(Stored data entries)
-- -- --
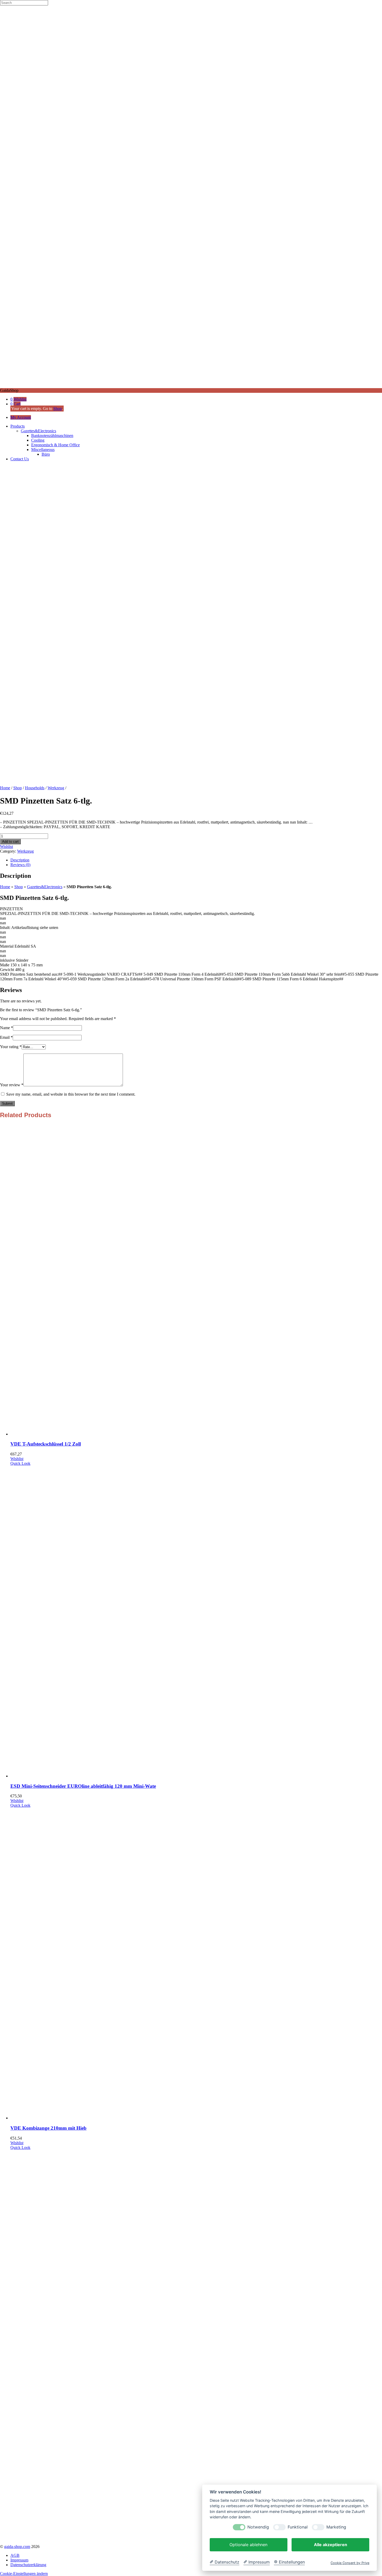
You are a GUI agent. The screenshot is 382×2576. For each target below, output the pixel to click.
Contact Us (19, 459)
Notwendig (258, 2527)
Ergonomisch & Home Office (55, 445)
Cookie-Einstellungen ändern (24, 2573)
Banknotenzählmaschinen (52, 435)
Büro (46, 454)
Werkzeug (56, 788)
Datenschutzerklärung (28, 2564)
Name (6, 1028)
-- -- --
## Exercise:
With images omitted, retype the data word for word.

## Problem solution:
You are a GUI agent. The screenshot is 382×2576. For each target below, output the pixel to click.
Contact Us (19, 459)
Notwendig (258, 2527)
Ergonomisch & Home Office (55, 445)
Cookie-Einstellungen ändern (24, 2573)
Banknotenzählmaschinen (52, 435)
Büro (46, 454)
Werkzeug (56, 788)
Datenschutzerklärung (28, 2564)
Name (6, 1028)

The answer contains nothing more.